Credit and disability life insurance policies also come with age limits. You may not be able to obtain coverage if you're over 65, and if you already have coverage, it may expire at this point.
Should I buy credit life insurance?
The answer depends on two factors: Will your family need to cover your debts if you die, and do you qualify for a more cost-effective, flexible form of coverage?
After your death, a family member will typically only need to cover outstanding loans if:
- They co-signed for the loan. The family member who co-signed the loan is responsible for any outstanding balance. Credit card authorized users would not be responsible for an outstanding balance, but joint cardholders will.

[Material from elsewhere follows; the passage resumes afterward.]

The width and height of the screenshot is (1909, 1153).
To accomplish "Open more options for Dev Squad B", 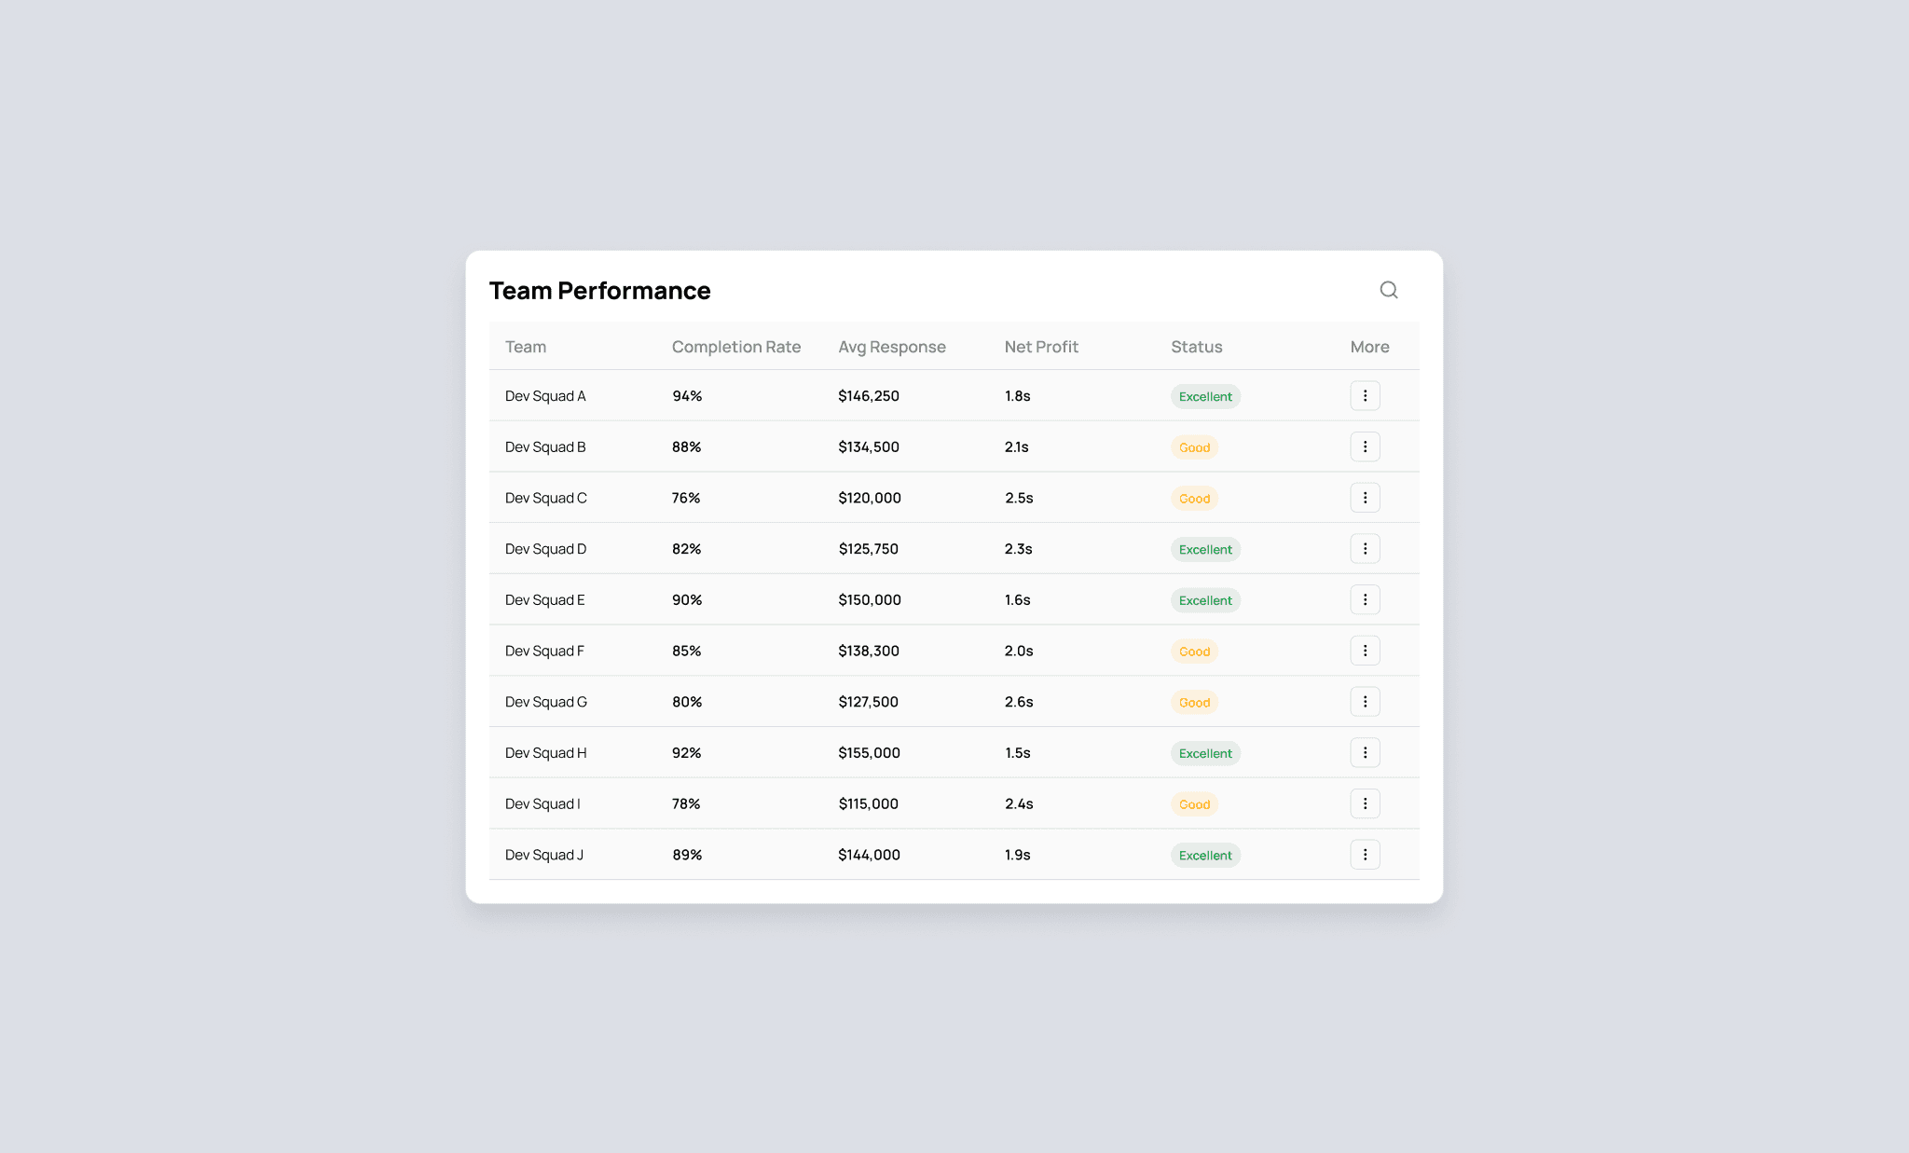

- You were married and lived in a community property state. Your spouse is responsible for the debt even if they didn't co-sign the loan. There are currently only nine community property states: Arizona, California, Idaho, Louisiana, Nevada, New Mexico, Texas, Washington and Wisconsin.
- They want to keep the property securing the loan. If the value of your estate isn't large enough to cover the outstanding loan on your car or home, your family would need to pay off the debt in order to keep the property.
If you want life insurance to cover a loan, we recommend getting term life insurance. It's the cheapest form of coverage, you can choose a death benefit that covers multiple loans or expenses, and you can choose your beneficiary. Your beneficiary can use the payout as they see fit, whether it's for funeral expenses, college tuition or monthly bills.
Term life insurance
No medical exam life insurance
Guaranteed acceptance life insurance
Credit life insurance
|Maximum death benefit||Over $1 million||$250,000, varies by insurer||$25,000, varies by insurer||Loan amount|
|Beneficiary||Your choice||Your choice||Your choice||Lender|
|Underwriting||Health questions and medical exam||Health questions, no medical exam||No health questions, no medical exam||No health questions, no medical exam|
|Length of coverage||Fixed term, 5 to 35 years||Fixed term or lifelong||Lifelong||Length of loan|
Credit life insurance is similar to guaranteed acceptance life insurance in that all applicants of a qualifying age are accepted, and premiums are significantly higher.
Insurers can't screen for pre-existing conditions, such as heart disease or cancer, so they have to assume you're high-risk. The one upside to credit life insurance is that the death benefit is equal to the loan amount. This is in contrast to guaranteed acceptance coverage, which is typically limited to less than $25,000. So, for example, if you want coverage for a $200,000 outstanding mortgage balance and can't qualify for term life insurance or no-medical-exam life insurance, then credit life insurance would be your best (and only) option.